Möglicherweise sprach Jeschua (Jesus) einen galiläisch-hebräischen Dialekt, welcher stark vom Aramäischen beeinflußt wurde. Mattäus zitiert ihn in Mat 27:46 mit dem Ausruf: "ElÃ, ElÃ, lamá sabachtháni?" Der erste Teil (rot) ist hebräisch und der zweite Teil (blau) ist aramäisch. Vielleicht ist die matthäische Wiedergabe authentischer als die markinische (welche komplett aramäisch ist). Vermutlich sprach Jesus den ganzen davidischen Psalm 22 als Gebet. Was meinst Du?

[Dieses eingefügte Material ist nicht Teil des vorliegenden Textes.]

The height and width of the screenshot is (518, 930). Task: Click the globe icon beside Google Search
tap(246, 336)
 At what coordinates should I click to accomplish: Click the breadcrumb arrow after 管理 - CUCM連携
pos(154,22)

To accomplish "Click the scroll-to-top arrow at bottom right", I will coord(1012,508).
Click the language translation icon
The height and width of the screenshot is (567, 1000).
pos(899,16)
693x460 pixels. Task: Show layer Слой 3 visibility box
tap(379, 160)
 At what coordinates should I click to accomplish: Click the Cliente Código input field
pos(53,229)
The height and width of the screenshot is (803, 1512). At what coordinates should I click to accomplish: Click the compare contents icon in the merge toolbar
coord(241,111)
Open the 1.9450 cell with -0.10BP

Hallo @Halman, so ist es wohl
Die beiden Evangelien übersetzen ähnlich frei ein Zitat aus dem Psalm ins Griechische, wobei die Unterschiede tatsächlich im Stil, aber nicht in der Bedeutung liegen. Ob es sich nun ursprünglich um einen hebräischen oder aramäischen Ausruf handelt, kann kaum mehr eruiert werden. Stellen wir mal gegenüber:
Markus: Eloi, Eloi, lema sabachtani
Matthäus: Eli, Eli, lema sabachtani
Hebräisch: Eli, Eli, lama 'asavtani
Der Unterschied beginnt also schon bei dem Wort Eli, Eloi, zumal es alte Handschriften von Markus und Matthäus gibt, die das Wort in der jeweils anderen Form schreiben. Man kann das dadurch erklären, dass die Abschreiber das jeweils ihnen geläufige Wort verwendeten. Hebräisch und Aramäisch kennen zwei Wörter für Gott:
El, das es in beiden Sprachen gibt und eine längere Alternativform, im Hebräischen
Eloah, was aber fast immer in der Mehrzahl
Elohim verwendet wird, und im Aramäischen
Elah (vgl. arab. allah!).
Hängt man nun das Fürwort "mein" an, kommt man in beiden Sprachen bei der Kurzform auf
Eli ("mein Gott"). Bei der Langform kommt man im Hebräischen entweder auf
Elohi (das Griechische kennt kein mittiges H, schreibt also Eloi), die seltene Form in der Einzahl, oder auf
Elohai, die Form in der Mehrzahl. Die aramäische Form mit Fürwort ist
Elahi.
Eloi kann also als seltene hebräische Form erklärt werden oder, komplizierter und wahrscheinlicher, als Mischform. Dabei wurde die hebräische Form verwendet und die aramäische Art der Einzahl angehängt.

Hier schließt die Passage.